Step by step towards a diplomatic leap — how India got China on board

JUST after 9 am in New York on Wednesday (6.30 pm IST), India’s Permanent Representative to the United Nations N Syed Akbaruddin got a message from Indonesia’s envoy to the UN that there has been no objection from any country in the UN Security Council for listing of Jaish-e-Mohammad chief Masood Azhar.

By not objecting to Azhar’s listing at Pakistan’s behest, China had finally shifted from its position after 10 years of consistent stalling to designate him as a global terrorist at the UN Security Council Resolution 1267 sanctions committee.

For New Delhi, this was a major diplomatic success after hectic negotiations since Beijing had put a technical hold on March 13.

The wheels moved slowly but surely in Delhi’s favour – with heavy-lifting from the US, quietly assisted by France and UK.

The first breakthrough was the UNSC’s statement on March 21 which condemned the Pulwama terrorist attack, a historic first since never had the UNSC issued a condemnation statement on terrorist attacks in Kashmir and that, too, involving security personnel.

Moreover, that statement mentioned Jaish which gave India the space to argue that its leader needs to be listed.

That China played along, with persuasion from the US, gave hope to New Delhi.

“UNSC condemnation statement of Feb 21 was the key. It showed consensus was possible in the Council on this issue,” Akbaruddin told The Indian Express, hours after the listing was done.

Six days later, three UNSC members, US, UK and France, moved the proposal to list Azhar at UNSC. While this was their second such effort – they tried unsuccessfully in 2017 – New Delhi was hopeful given the number of countries which backed it both from within the council, and outside the Security Council.

“In diplomacy, countries weigh pros and cons.

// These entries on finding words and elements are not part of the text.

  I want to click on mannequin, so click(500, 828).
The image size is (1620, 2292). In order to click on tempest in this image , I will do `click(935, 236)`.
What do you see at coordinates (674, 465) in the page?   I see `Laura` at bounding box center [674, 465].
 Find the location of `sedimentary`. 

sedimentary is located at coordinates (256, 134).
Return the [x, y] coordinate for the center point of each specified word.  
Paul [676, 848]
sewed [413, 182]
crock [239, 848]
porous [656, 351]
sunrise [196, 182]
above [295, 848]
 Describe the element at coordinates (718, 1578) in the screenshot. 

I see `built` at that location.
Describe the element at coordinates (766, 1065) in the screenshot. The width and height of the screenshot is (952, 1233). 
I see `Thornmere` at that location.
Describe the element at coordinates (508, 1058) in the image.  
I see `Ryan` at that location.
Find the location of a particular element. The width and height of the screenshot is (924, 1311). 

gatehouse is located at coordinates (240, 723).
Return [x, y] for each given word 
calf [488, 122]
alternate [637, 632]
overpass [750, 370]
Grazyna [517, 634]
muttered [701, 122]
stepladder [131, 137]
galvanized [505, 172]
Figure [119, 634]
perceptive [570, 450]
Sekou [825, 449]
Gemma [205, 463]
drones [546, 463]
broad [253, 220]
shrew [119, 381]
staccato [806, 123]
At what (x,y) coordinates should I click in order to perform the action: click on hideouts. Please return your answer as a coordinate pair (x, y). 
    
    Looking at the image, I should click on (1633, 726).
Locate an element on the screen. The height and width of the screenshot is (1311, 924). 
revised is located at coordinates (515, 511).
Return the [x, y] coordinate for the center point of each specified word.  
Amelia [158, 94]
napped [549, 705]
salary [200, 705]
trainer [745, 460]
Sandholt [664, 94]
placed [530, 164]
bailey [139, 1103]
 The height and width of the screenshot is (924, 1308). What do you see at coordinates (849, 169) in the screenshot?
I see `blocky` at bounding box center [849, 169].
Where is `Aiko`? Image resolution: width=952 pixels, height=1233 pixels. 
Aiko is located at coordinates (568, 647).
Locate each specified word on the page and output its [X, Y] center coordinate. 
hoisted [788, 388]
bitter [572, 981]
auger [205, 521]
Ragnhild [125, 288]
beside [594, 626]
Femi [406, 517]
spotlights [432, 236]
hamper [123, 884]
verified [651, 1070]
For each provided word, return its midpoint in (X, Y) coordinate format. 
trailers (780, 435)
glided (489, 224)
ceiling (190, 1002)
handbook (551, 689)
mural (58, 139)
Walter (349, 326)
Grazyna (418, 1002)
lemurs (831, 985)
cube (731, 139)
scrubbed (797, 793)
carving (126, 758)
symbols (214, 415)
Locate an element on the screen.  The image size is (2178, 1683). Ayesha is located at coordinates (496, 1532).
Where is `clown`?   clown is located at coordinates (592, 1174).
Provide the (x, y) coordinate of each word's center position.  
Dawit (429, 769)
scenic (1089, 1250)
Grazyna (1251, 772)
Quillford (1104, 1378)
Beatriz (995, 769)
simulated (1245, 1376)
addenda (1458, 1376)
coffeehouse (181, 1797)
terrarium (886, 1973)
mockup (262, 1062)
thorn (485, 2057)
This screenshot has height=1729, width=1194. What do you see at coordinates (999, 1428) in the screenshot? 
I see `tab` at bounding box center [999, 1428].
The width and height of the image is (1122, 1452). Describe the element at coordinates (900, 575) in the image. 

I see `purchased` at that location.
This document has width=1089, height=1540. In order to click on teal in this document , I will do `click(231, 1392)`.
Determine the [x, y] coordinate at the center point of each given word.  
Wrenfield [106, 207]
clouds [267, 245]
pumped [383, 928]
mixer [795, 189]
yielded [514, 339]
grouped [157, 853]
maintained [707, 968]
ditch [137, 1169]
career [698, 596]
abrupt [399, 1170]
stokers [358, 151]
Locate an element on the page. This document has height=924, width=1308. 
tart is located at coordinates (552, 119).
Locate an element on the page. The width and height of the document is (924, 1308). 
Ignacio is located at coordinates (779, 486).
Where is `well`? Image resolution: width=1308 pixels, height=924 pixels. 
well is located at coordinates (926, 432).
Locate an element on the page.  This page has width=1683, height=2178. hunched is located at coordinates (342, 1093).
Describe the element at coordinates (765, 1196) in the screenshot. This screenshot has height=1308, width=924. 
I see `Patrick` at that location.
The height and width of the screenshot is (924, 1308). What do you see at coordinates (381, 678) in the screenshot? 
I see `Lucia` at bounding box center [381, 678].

This time, there was a broad global coalition, and it was not just India, but many other countries – many from Africa to Europe, US to Australia, Japan to Canada which supported the initial move in March.” Akbaruddin said.

But when China put a technical hold for six months, Delhi’s response was a measured one that did not criticise Beijing. Sources said there were multiple conversations going on which suggested that Beijing may yield with some nudging.

It was the US, which decided to give a push towards the end of March and not wait until the end of six months.

“The Americans did not drop the ball. They believed that the iron was hot and momentum should not be lost,” the source said. So, in a fresh move to list Azhar, the US told Security Council members that it was moving a resolution, along with UK and France, at the UNSC for discussions leading to a public vote.

Since China had blocked it four times at the UNSC Resolution 1267 Sanctions committee, US felt that this would put China in an awkward position as it would have to publicly defend the veto – and, in effect, a terrorist.

“Ultimately, the strategic objective was listing an individual. That goal was clear. And for China to publicly defend an individual terrorist would have meant public censure. It would have been broadcast live,” the source said.

Sources said China was aware that a public discussion was best avoided since it came with too high a PR cost.

India, too, went with messages to Beijing and Foreign Secretary Vijay Gokhale’s diplomatic visits to Washington, Beijing and Moscow were indicators of stepped-up diplomacy.

China, sources said, made a choice, after weighing pros and cons and the perceived reputational cost.

Many India-China issues remain like NSG membership, UNSC membership, border dispute, trade deficit, but China took the call to remove one contentious issue (Azhar) off the bilateral table. This also helps de-escalate pressure from its all-weather friend Pakistan – Pak PM Imran Khan’s recent visit to Beijing and meeting with Chinese President Xi Jinping would have helped set up and secure the stage for this move.

The Chinese climbdown, sources said, is also a “tactical move.” “There has been lot of negative public opinion against China in the last few years and Beijing calculated that even if the new government wants to give any concessions, a hostile public opinion will come in the way. By doing this, it has turned the tide,” a source said.

Back in New York, Akbaruddin believes this has been an outcome of incremental gains over several years.

As someone who shepherded the failed Azhar-listing proposals in 2016, 2017 and now, a successful one in 2019, he told The Indian Express, “I am a believer in M S Dhoni’s approach…thinking that there is more time than what you think there is while trying to fulfil any goal. Never say time’s up. Never give up early.”